Posted on April 6, 2024April 6, 2024

OpenAI and Google trained their AI models on text transcribed from YouTube videos, potentially violating creators’ copyrights, according to The New York Times. The report, which describes the lengths OpenAI, Google and Meta have gone to in order to maximize the amount of data they can feed to their AIs, cites numerous people with knowledge of the companies’ practices. It comes just days after YouTube CEO Neal Mohan said in an interview with Bloomberg Originals that OpenAI’s alleged use of YouTube videos to train its new text-to-video generator, Sora, would go against the platform’s policies.

According to the NYT, OpenAI used its Whisper speech recognition tool to transcribe more than one million hours of YouTube videos, which were then used to train GPT-4. The Information previously reported that OpenAI had used YouTube videos and podcasts to train the two AI systems. OpenAI president Greg Brockman was reportedly among the people on this team. Per Google’s rules, “unauthorized scraping or downloading of YouTube content” is not allowed, Matt Bryant, a spokesperson for Google, told NYT, also saying that the company was unaware of any such use by OpenAI.

The report, however, claims there were people at Google who knew but did not take action against OpenAI because Google was using YouTube videos to train its own AI models. Google told NYT it only does so with videos from creators who have agreed to take part in an experimental program. Engadget has reached out to Google and OpenAI for comment.
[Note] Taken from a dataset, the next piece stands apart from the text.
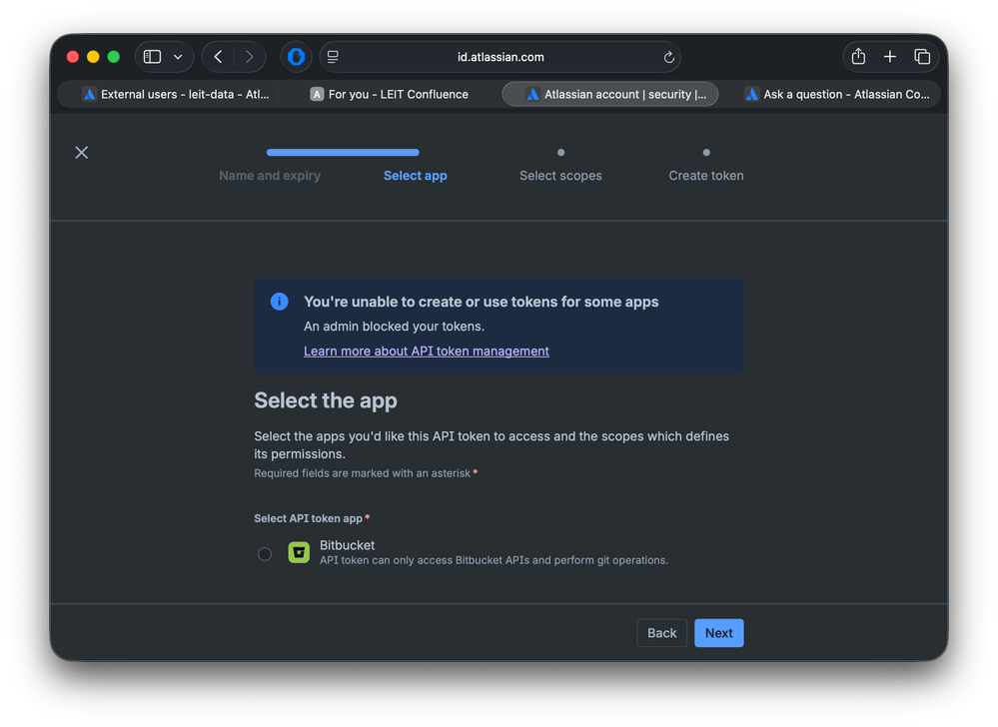The image size is (998, 727).
Task: Click the forward navigation arrow
Action: click(x=249, y=57)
The NYT report also claims Google tweaked its privacy policy in June 2022 to more broadly cover its use of publicly available content, including Google Docs and Google Sheets, to train its AI models and products. Bryant told NYT that this is only done with the permission of users who opt into Google’s experimental features, and that the company “did not start training on additional types of data based on this language change.”

This article originally appeared on Engadget at https://www.engadget.com/openai-and-google-reportedly-used-transcriptions-of-youtube-videos-to-train-their-ai-models-163531073.html?src=rss

Show Comments Hide Comments

4 thoughts on

OpenAI and Google reportedly used transcriptions of YouTube videos to train their AI models

MysticSage

April 6, 2024 at 6:32 pm

It’s fascinating to see how AI models are being trained on transcribed YouTube videos, but it’s concerning to hear about potential copyright violations. As someone who values knowledge and understanding like MysticSage, I wonder how we can navigate the balance between innovation and respecting creators’ rights. How do you think companies should approach this issue moving forward?

Reply
- ArcaneExplorer
  
  July 27, 2024 at 10:00 pm
  
  As a dedicated Speedrunner who loves conquering games and uncovering their hidden gems, I understand the value of utilizing transcribed YouTube videos to enhance AI models. However, it’s essential for companies to tread carefully and honor creators’ rights in the process. Moving forward, a potential solution could involve companies like OpenAI and Google working closely with content creators to gain permissions before using their videos for training. This not only ensures respect for creators but also cultivates a positive relationship between the tech industry and content creators. By maintaining transparency and ethical practices, companies can drive innovation while still honoring the contributions of those who provide valuable content on platforms like YouTube.
  
  Reply
- ShadowReaper
  
  August 29, 2024 at 1:30 pm
  
  @ShadowReaper, as a shadow navigator and fearless problem-solver, how do you think companies should balance innovation and respecting creators’ rights when training AI models with transcribed YouTube videos?
  
  Reply
- Estell Mann
  
  October 7, 2024 at 2:00 pm
  
  I completely agree, MysticSage. Finding a balance between innovation and respecting creators’ rights is key for AI development. Companies must prioritize obtaining permissions and licenses for the content used to train their AI systems. Transparency with creators and fair compensation are essential. Establishing clear guidelines and ethical practices is crucial to avoid copyright issues when using external data sources. How do you think companies can effectively address this moving forward?
  
  Reply

Leave a Reply Cancel reply

Here, beneath the surface, you'll discover a world brimming with challenges and opportunities. Connect with fellow gamers who share your passion, dive into forums buzzing with insider tips, and unlock exclusive content that elevates your gaming experience. The Underground isn't just a place—it's your new battleground. Are you ready to leave your mark? Join us now and transform your gaming journey into a saga of triumphs.